Zu den Aufgaben des AAV, der „quasi ein Landesverband sei“, zählen unter anderem das Flächenrecycling, die Altlastensanierung, bergbauliche Altlasten sowie weitere Projekte, die alle zum Ziel haben, dass Brachflächen wieder genutzt werden. Oft können sich Städte und Gemeinden dieses allein nicht leisten. Zentrale Flächen würden damit für eine andere Nutzung erschlossen, so Dr. Hoffmann. Kleine Flächensanierungen seien das Spezialgebiet des AAV. „Wir sind daher sehr froh, dass es dieses Instrument gibt“, machte Beigeordneter Lars Bursian im Fachausschuss deutlich.

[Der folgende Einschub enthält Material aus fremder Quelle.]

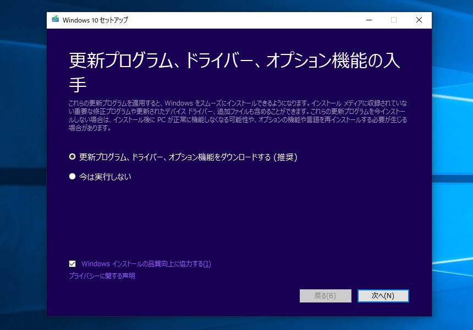Minimize the Windows 10 セットアップ window
This screenshot has height=330, width=473.
pos(368,20)
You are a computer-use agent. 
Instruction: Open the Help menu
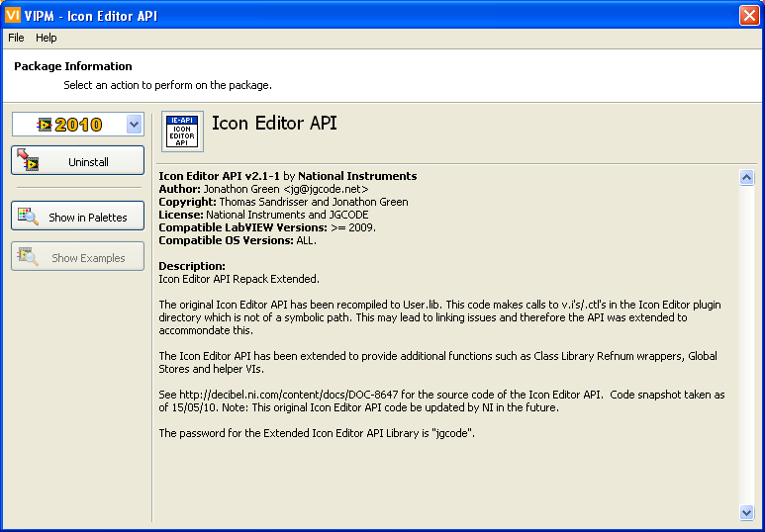tap(47, 38)
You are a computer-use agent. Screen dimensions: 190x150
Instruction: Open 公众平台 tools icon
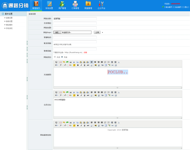(101, 5)
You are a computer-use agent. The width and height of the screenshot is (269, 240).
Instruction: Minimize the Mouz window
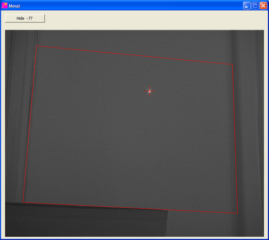(247, 6)
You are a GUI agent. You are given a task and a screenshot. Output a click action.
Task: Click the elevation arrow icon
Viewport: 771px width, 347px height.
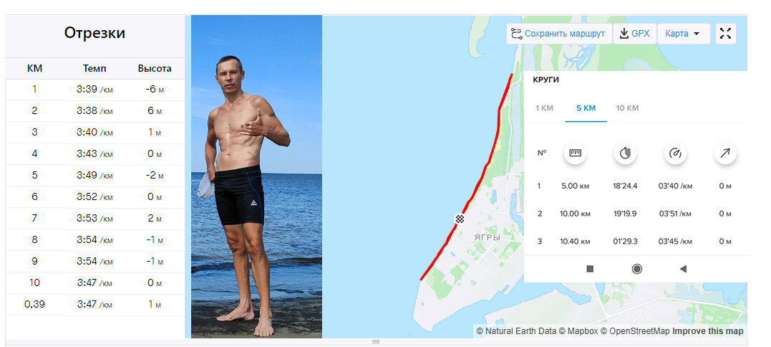pyautogui.click(x=725, y=153)
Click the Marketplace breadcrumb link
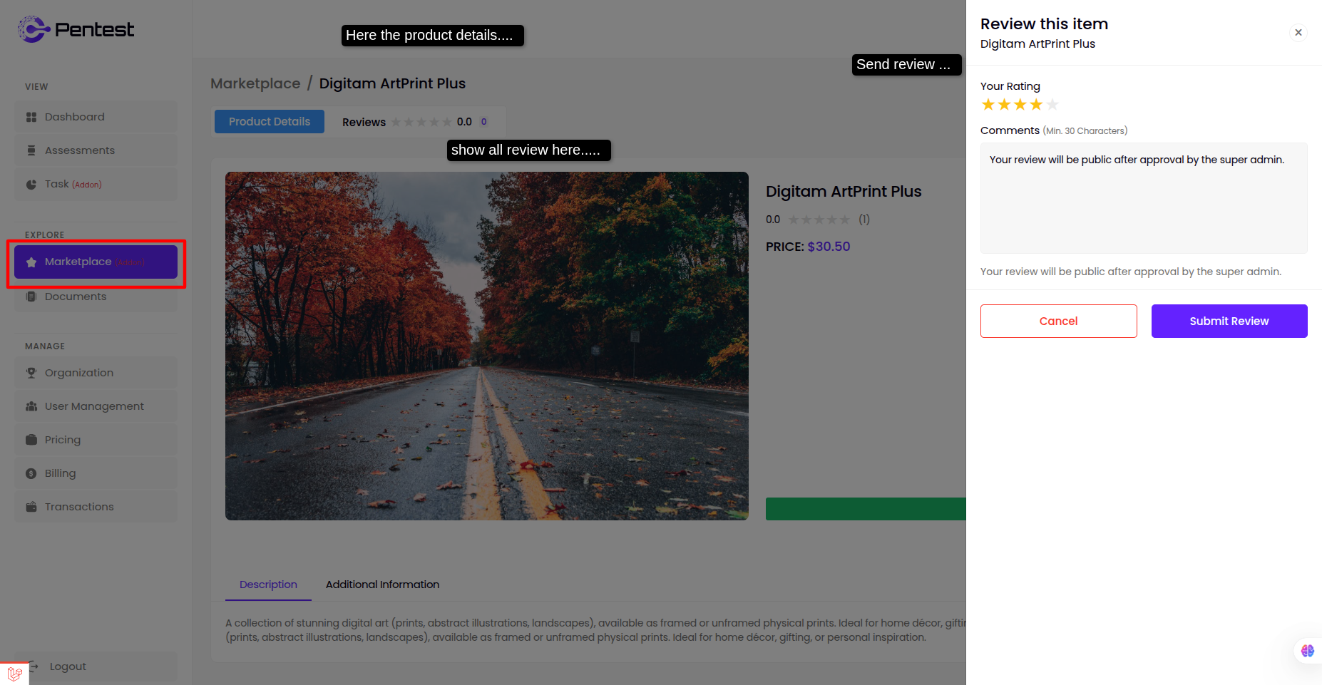Image resolution: width=1322 pixels, height=685 pixels. pyautogui.click(x=255, y=83)
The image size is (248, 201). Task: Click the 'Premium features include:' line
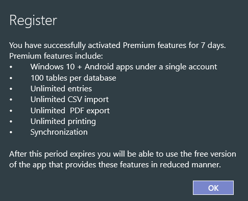point(56,56)
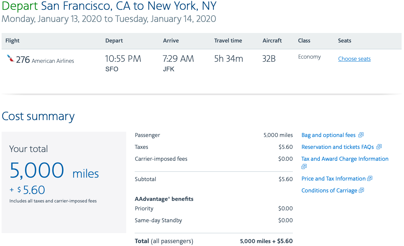The image size is (404, 246).
Task: Click the American Airlines logo icon
Action: (x=11, y=58)
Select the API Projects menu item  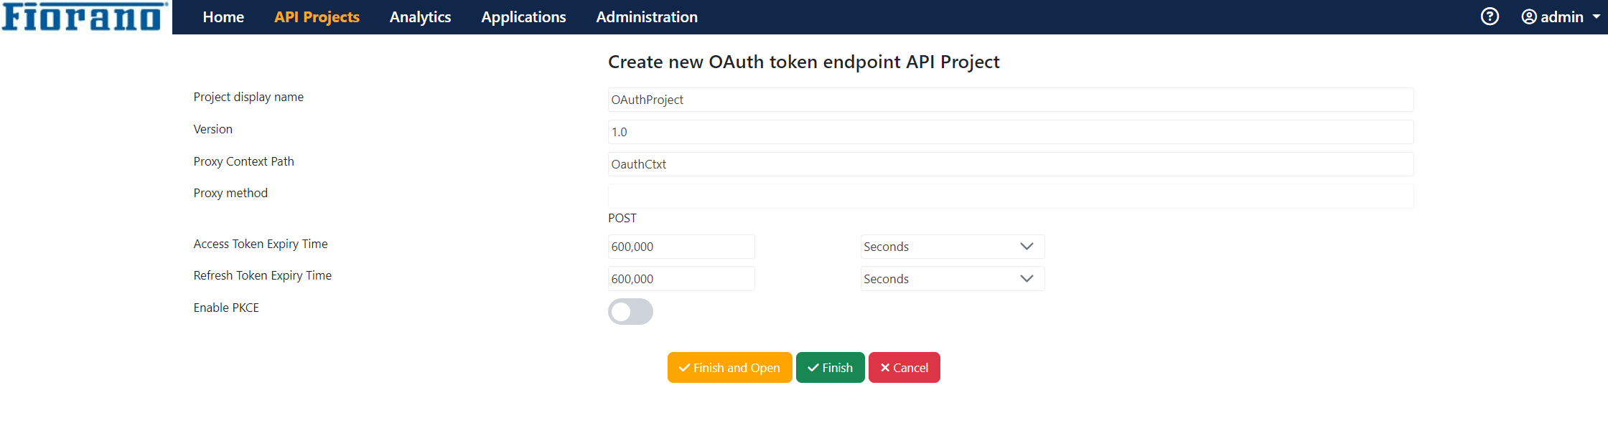tap(317, 17)
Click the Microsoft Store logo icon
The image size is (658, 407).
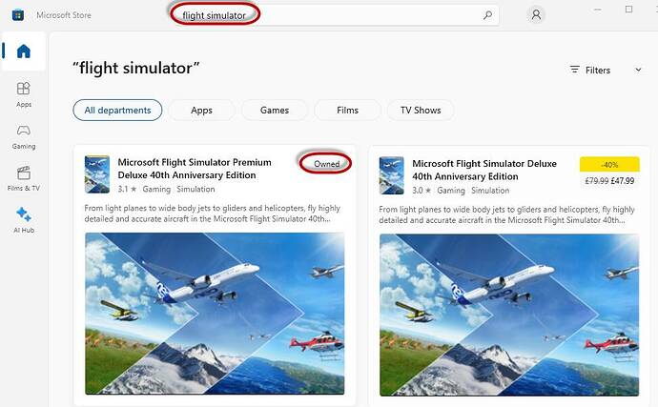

Der AAV finanziert sich im Schwerpunkt aus Landesmitteln. Rund 7 Millionen Euro kommen jährlich aus Düsseldorf, 1 Million von den Kommunen (Kreise und kreisfreie Städte) sowie 500.000 Euro aus der Industrie. Somit stehen pro Jahr mindestens 8,5 Millionen Euro für Projekte zur Verfügung.

Bis es zur eigentlich Zusage für eine Beteiligung des AAV an einer Altlastensanierung oder einem Flächenrecycling kommt, gibt es folgenden Ablauf: 1. Anmeldung der Projekte durch die Kommunen, 2. Prüfung der Eintrittsvoraussetzungen, 3. Vorstellung in den Gremien, 4. Aufnahme in den Maßnahmenplan, 5. Dringlichkeitsbewertung, 6. Öffentlich rechtlicher Vertrag und 7. Maßnahmenträgerschaft und Finanzierung. Danach erfolgt die Sanierungsuntersuchung, -planung und -durchführung. Das Ganze wird durch Steuerung und Controlling seitens des AAV begleitet. Die letzten Schritte sind die Freistellung – damit ist die Begrenzung der öffentlich-rechtlichen Haftung von Sanierungspflichtigen nach einer erfolgten Sanierung sowie der Verzicht der zuständigen Bodenschutzbehörde auf weitergehende Maßnahmen gemeint – und gegebenenfalls ein Wertausgleich.